How was it that on this lovely island such a blighted place could exist?
And they knew that there had to be many such places. The homeless who camped on the beach or pitched tents on the side streets of Honolulu came and went, usually moved along by the police; but this camp in the clearing under trees, with the dog and the children and plants growing in pots and junked cars serving as shelters—this camp was immovable.
Olive envied Sharkey for his faulty memory—his response was a general feeling of woe, the detail fading. All she saw was detail, the ugliness of it, the resentment on the people’s faces, the village of dirty feet, just down the road.
They weren’t imagining that the dead man might have lived there. They had the policeman’s word for it—DeSouza, whose father had surfed with Sharkey, had said that he’d seen him “near the homeless camp on the bypass road” and added that he knew him by sight. And those people—the fat man, Lindsey, the woman she had called Rhonda—they had known something of the man, but they’d been suspicious and they’d calculated that any information they had was worth something. It was easy to understand their reaction—unhelpful, aggressive, mocking, threatening. They lived in an insecure world of leaky tarps and old cars and junk piles, of struggling to get by, always in a survival mode, scavenging or thieving.
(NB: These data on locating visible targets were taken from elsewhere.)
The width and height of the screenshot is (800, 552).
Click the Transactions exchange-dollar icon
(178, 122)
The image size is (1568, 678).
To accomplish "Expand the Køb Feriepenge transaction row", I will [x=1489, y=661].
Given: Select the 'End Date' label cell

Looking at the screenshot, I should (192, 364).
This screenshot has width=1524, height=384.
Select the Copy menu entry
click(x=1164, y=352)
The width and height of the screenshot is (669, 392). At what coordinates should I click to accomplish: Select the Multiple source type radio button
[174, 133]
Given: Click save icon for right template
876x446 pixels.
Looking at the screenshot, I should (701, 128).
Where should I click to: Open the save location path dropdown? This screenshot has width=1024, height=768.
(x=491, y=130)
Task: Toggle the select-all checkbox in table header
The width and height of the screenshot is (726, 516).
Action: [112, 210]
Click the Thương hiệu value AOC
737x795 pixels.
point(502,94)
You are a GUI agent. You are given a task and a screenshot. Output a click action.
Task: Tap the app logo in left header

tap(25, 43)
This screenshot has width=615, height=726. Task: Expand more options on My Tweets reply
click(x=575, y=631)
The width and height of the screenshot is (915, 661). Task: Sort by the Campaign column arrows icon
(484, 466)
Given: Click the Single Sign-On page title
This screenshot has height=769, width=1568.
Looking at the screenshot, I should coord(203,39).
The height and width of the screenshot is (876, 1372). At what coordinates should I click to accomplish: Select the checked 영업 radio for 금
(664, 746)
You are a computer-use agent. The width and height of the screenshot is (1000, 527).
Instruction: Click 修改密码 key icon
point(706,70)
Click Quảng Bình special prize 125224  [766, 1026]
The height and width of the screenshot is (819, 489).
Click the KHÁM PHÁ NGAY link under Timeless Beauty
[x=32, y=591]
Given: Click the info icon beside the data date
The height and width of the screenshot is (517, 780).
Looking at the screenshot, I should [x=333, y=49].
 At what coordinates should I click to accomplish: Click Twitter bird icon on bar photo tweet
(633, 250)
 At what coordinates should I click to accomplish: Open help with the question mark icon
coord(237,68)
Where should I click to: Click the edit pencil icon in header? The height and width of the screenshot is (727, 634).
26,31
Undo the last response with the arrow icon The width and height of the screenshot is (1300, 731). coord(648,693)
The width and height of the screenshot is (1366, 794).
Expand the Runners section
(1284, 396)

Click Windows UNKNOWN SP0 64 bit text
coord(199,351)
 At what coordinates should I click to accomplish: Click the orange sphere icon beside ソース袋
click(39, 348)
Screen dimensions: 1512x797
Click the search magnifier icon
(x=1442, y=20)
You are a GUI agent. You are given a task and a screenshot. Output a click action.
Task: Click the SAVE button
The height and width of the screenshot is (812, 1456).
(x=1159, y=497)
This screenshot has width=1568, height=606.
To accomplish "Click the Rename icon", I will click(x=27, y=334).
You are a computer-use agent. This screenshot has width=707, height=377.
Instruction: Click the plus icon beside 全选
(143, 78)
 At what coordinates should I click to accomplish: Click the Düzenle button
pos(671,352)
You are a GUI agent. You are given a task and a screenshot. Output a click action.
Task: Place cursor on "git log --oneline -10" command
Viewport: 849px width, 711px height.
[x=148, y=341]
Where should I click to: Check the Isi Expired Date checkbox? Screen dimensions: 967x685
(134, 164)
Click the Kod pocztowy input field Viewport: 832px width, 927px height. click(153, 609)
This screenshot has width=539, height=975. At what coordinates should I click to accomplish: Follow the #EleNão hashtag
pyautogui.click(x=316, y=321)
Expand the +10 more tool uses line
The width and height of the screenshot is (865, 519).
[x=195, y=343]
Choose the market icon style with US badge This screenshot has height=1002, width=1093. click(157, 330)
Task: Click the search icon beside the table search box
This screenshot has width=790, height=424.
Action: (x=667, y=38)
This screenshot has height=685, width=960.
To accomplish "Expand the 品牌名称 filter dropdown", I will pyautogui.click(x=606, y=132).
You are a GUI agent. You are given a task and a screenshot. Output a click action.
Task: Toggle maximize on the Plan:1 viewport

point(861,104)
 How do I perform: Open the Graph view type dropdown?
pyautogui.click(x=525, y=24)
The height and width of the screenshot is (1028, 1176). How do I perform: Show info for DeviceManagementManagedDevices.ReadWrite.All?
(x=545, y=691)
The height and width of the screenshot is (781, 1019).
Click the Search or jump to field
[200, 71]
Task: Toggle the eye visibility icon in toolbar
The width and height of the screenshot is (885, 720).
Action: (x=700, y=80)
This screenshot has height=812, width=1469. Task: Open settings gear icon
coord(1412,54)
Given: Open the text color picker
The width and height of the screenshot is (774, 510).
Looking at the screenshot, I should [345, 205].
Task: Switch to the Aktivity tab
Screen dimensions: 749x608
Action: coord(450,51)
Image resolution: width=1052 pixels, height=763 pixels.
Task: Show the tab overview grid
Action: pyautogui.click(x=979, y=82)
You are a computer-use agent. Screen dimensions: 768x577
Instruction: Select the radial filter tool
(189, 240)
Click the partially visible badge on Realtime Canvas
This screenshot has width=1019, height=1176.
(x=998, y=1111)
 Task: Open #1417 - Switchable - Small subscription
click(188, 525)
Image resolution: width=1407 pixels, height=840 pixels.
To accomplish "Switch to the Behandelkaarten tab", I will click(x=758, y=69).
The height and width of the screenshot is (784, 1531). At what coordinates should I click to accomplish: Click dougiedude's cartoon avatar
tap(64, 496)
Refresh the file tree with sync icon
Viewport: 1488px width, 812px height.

The thought that the dead man could have lived there gave Olive a little glimpse into his life. Sharkey shrugged when she mentioned it, saying that the man was probably headed there when Sharkey had killed him. And now it was as though he’d never existed.
* * *
Sharkey and Olive stayed home, and in the ponderous way he went about his chores now Sharkey avoided discussing his reasons for abandoning the search for the dead man’s identity. Olive, who remained his motivator, kept to herself, stunned by the sight of the filthy homeless camp so near to where they lived in comfort.
They were afraid, not so much that they would be tempted back as that the people there, seeking them, conning them with “We got news . . . we know the guy,” would find out where they lived and rob them.
And there was always the chance that the dead man had a relative—a lover, a wife, a child—at that homeless camp or another, someone who would find out why Sharkey and Olive were asking about the dead man and would stalk them and take revenge. So they were afraid, cowed by what they had seen, and kept to themselves. Olive had taken a short leave of absence from the hospital but she worked a few days, filling in for someone who was sick. It was a relief for her to be back in the hospital, dealing with trauma and fractures and wounds and seizures, rather than at home with Sharkey, who had become more withdrawn, or on futile searches for the identity of the man he had killed, the corpse with the tag on his toe—a number, no name.